A gladiatorial free-for-all ensues. The last two survivors will be allowed to join the Norks. The Nork leader, in a disco haz-mat suit, oversees the bout with Hari at his side.
Tom, Dick and She are the last three standing. When Tom is unmasked and the others realize who they have been fighting, they unmask themselves. The Nork leader is furious that a woman has infiltrated his sacred bloodsport, and responds by releasing Hari into their company and letting all four of them go, with a promise to enslave She’s people tomorrow. I swear by the Eye of Argon, not a soul in this picture makes a damn bit of sense.
She decides to wait outside the gate and fight the Nork army by herself. Of course Tom has come to love her, and stays to help. And of course Dick and Hari do as well. In a matter of hours, pits are dug, bows and arrows made, and a mine field relocated by the four heroes. The following battle is better than most in the picture, because the participants are at least trying to kill each other for the most part. Shanda shows up at the last minute with reinforcements, and the day is won. There is much rejoicing.
At long last Tom and Hari return to the barge upon which we first met them. Dick stays behind with Shanda, whom he has apparently come to love for some reason, and she for equally mysterious reasons shares his feelings. Tom and Hari cross the river, and Tom and She stare longingly at each other across the water as the picture ends, the oracle’s prophecy of vow-breaking and destruction completely ignored, or forgotten.

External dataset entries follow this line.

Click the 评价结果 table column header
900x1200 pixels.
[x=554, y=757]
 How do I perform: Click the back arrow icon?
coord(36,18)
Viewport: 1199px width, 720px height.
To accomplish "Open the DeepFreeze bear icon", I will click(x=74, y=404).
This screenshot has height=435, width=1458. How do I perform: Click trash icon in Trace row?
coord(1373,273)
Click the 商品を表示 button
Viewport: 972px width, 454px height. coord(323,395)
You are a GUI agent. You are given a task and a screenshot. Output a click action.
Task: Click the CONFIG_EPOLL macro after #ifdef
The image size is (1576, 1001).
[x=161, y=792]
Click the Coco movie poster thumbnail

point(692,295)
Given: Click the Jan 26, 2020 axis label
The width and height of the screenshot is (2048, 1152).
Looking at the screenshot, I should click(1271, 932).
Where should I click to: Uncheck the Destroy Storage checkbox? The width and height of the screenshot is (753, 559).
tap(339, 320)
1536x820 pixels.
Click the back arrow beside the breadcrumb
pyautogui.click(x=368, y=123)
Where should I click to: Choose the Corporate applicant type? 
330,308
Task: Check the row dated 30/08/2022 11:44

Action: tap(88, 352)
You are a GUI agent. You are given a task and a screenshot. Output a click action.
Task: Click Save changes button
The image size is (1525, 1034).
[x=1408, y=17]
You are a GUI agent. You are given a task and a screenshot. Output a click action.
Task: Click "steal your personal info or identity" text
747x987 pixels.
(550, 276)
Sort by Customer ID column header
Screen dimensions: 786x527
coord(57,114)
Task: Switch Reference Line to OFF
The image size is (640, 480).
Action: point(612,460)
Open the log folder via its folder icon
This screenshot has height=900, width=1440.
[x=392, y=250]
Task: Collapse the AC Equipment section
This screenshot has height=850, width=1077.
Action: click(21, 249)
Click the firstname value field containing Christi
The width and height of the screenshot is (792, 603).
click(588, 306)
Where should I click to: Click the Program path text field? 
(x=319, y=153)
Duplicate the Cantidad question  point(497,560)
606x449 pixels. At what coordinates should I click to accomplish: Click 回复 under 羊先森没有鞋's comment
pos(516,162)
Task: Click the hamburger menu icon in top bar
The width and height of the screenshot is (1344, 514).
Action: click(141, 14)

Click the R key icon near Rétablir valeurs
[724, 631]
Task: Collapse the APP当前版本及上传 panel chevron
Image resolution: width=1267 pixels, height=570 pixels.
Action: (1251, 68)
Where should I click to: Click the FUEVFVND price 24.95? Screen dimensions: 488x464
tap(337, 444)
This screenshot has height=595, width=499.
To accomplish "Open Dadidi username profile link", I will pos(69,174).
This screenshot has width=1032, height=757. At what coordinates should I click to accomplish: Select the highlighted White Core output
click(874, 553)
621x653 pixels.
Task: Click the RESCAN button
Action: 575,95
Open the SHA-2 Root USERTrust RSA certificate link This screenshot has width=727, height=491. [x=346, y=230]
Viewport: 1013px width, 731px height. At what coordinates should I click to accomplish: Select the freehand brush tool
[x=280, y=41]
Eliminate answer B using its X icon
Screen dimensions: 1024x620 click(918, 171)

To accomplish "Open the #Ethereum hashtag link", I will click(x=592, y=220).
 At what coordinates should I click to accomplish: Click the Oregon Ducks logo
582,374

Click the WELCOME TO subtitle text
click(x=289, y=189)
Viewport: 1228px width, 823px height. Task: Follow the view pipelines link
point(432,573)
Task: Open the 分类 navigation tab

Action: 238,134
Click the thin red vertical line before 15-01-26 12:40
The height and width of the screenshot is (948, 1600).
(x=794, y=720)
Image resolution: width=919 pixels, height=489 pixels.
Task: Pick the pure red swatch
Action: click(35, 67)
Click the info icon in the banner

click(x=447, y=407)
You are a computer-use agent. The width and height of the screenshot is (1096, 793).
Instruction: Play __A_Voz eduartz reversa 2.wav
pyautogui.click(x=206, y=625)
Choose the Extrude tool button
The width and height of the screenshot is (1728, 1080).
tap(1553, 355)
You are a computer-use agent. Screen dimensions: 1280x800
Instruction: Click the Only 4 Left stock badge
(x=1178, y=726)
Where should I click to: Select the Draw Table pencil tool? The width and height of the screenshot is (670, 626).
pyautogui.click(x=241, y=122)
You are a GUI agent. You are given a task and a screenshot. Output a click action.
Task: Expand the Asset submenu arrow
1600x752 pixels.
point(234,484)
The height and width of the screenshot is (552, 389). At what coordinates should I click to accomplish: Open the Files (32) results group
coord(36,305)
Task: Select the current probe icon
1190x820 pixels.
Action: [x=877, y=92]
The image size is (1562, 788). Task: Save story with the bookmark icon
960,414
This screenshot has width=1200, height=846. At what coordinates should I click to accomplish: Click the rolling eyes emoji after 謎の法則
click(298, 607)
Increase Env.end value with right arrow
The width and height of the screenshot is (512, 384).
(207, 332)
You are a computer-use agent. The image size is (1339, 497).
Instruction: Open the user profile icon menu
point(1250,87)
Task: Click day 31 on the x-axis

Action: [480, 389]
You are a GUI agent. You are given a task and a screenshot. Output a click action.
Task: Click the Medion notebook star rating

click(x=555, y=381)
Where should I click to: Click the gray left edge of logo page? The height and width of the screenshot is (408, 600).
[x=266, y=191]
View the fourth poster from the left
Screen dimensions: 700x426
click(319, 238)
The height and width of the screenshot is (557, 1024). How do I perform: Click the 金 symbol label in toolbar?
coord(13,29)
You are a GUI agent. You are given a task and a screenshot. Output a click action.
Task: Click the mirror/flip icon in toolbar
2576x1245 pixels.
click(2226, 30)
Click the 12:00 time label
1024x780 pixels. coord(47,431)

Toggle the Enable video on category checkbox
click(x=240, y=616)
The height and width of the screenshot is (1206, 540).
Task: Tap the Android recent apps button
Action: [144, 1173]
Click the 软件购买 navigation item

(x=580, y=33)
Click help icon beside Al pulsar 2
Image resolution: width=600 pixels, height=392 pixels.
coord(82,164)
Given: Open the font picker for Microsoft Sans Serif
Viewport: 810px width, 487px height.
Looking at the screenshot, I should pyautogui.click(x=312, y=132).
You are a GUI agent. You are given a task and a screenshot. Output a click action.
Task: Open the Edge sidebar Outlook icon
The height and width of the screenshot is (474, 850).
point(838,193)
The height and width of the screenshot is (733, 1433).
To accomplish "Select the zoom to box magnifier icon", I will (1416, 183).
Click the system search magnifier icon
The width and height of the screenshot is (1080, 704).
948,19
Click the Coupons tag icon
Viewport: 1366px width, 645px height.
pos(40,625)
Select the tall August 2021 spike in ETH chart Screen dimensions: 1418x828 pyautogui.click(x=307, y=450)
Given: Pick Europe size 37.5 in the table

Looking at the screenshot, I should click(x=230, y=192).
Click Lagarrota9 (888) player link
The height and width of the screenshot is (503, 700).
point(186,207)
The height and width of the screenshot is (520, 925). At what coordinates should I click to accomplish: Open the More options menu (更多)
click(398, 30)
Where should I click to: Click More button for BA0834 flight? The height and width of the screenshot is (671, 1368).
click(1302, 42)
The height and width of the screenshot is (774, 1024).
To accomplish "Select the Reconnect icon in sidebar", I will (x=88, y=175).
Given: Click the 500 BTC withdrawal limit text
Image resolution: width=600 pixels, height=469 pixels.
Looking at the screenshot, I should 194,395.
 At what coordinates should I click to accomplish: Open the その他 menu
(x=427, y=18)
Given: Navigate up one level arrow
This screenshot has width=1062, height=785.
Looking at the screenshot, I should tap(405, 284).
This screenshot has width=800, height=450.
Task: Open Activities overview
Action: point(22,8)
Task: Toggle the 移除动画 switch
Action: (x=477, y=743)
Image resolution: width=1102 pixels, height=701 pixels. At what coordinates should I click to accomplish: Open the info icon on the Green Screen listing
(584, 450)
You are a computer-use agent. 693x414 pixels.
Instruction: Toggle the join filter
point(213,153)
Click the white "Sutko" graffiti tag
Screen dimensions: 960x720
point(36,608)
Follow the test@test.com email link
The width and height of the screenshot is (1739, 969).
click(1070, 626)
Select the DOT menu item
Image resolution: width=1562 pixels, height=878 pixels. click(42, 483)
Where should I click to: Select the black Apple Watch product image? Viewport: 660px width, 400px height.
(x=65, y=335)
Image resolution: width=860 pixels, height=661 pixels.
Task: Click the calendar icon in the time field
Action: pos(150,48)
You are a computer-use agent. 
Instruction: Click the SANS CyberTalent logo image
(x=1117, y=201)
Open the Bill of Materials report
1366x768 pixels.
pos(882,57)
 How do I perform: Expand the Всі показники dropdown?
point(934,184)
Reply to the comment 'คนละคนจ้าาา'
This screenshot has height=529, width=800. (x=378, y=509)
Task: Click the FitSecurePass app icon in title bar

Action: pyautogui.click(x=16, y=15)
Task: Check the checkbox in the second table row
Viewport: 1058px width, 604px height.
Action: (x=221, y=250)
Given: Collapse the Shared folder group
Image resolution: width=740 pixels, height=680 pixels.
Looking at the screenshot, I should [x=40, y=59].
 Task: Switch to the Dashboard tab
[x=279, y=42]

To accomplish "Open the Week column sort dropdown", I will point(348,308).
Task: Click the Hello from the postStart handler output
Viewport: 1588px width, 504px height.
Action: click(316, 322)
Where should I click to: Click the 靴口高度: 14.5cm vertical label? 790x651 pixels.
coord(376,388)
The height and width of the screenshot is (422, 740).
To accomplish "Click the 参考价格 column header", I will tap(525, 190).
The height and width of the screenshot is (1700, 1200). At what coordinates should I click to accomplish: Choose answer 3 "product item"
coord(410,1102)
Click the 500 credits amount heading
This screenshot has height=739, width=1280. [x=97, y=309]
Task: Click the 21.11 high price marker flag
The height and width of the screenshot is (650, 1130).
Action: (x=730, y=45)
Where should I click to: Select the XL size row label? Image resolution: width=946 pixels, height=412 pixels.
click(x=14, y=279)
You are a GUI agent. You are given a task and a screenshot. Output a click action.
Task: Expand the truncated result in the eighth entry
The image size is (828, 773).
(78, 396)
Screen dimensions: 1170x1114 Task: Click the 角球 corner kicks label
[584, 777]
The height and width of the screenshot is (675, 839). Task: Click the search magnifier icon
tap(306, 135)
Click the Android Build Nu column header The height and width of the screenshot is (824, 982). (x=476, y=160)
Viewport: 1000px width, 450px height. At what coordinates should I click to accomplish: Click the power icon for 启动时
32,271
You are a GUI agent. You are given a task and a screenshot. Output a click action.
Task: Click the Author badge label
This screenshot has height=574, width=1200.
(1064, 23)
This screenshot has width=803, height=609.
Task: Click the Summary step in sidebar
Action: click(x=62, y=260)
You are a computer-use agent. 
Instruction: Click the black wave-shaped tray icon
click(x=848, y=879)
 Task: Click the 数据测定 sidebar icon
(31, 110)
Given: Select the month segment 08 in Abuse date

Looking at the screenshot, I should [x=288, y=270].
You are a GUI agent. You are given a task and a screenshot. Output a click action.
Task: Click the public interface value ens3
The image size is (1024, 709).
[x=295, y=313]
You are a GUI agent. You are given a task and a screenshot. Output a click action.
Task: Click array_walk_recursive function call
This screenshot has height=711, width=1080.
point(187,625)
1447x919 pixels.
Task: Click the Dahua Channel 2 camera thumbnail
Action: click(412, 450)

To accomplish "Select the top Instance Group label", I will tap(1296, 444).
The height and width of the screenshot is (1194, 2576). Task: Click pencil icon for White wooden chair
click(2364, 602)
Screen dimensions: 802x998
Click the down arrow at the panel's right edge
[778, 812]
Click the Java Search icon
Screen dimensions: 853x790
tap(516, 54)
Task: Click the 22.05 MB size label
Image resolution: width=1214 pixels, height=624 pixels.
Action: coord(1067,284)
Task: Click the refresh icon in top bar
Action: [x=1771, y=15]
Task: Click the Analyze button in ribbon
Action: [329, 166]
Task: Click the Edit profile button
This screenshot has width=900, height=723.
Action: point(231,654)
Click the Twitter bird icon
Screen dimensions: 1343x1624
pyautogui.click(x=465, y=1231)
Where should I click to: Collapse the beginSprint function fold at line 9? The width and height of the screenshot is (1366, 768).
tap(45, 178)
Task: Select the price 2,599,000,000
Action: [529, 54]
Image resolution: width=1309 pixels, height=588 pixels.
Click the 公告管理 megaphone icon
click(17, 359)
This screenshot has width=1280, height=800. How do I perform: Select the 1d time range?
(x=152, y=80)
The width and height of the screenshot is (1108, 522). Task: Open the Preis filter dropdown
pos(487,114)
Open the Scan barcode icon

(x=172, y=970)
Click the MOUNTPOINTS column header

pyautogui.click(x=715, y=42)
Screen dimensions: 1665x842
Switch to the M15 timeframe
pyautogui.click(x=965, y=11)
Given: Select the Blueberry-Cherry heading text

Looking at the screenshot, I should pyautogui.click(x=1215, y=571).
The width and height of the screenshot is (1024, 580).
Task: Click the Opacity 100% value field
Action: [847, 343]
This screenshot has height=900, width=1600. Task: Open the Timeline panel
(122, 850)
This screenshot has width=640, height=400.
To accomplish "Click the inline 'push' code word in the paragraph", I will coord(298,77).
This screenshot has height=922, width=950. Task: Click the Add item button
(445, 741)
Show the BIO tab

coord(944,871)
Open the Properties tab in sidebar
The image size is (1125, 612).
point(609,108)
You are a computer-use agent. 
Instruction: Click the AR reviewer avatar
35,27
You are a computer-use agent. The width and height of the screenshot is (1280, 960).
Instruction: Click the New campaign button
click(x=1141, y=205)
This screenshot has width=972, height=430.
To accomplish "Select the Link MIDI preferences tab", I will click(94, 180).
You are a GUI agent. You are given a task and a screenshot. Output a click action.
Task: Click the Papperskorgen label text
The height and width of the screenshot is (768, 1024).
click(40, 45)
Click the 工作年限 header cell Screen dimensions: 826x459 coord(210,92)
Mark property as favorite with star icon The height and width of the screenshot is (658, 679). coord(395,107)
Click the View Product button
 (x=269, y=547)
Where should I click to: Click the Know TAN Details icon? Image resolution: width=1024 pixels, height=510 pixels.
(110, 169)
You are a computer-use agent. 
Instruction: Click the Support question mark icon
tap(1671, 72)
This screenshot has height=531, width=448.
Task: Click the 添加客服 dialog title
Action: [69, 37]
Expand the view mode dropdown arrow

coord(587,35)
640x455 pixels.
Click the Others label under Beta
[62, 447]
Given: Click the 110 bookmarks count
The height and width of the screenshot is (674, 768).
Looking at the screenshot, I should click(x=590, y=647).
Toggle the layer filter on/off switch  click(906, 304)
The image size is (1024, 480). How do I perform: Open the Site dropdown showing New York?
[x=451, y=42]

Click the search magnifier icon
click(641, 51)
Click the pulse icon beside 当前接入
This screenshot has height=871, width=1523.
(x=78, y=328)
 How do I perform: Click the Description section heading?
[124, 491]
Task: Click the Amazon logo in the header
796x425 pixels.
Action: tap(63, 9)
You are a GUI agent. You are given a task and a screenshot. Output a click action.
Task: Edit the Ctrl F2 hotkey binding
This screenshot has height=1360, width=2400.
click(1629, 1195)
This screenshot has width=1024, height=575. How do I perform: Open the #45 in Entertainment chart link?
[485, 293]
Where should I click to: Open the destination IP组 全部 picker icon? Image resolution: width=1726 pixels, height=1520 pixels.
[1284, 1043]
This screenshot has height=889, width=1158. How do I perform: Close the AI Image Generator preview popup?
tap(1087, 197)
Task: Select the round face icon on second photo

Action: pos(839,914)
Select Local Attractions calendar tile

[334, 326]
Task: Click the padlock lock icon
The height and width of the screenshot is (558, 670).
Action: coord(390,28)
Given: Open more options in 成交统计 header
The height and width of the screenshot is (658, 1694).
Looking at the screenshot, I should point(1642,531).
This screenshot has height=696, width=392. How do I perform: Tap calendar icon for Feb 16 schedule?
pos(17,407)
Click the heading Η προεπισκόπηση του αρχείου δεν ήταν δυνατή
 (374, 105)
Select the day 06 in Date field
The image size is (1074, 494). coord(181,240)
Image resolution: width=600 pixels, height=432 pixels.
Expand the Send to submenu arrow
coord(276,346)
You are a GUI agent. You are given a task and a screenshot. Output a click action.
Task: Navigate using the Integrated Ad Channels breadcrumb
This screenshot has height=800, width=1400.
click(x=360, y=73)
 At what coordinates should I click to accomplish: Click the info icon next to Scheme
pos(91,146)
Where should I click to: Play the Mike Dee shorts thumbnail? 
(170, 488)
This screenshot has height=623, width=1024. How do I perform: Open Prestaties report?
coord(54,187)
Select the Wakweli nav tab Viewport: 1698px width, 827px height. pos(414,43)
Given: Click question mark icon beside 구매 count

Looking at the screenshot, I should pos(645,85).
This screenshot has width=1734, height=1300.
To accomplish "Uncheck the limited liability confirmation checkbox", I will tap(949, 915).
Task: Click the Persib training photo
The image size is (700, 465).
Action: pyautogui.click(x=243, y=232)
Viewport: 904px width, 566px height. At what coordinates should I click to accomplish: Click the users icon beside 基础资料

SHE is a queer, queer beast of a picture. Comely wenches, a wide variety of strange characters, and plenty of battle, to be sure. But the battle is too often pathetically staged and bloodless, and is set in a nonsense world built from a meager budget. Worst of all is the utter nonsense of the story and the characters’ choices. Perhaps best of all is the delirious silliness of the whole affair. The picture certainly does not take itself seriously enough that one senses some artistic target was aimed for and missed. Also worth noting is the score by Rick Wakeman, he of “Yes” fame. Grinding guitars and flailing synth riffs abound, and one action sequence is set to a song by… I know not who, but I have heard worse Aretha Franklin impersonators in my travels, of this I can assure you. The strongest endorsement I can give is that you should watch this picture if you wish to be completely perplexed and amused. Much strong drink is a necessity, and a small party of like-minded adventurers is recommended.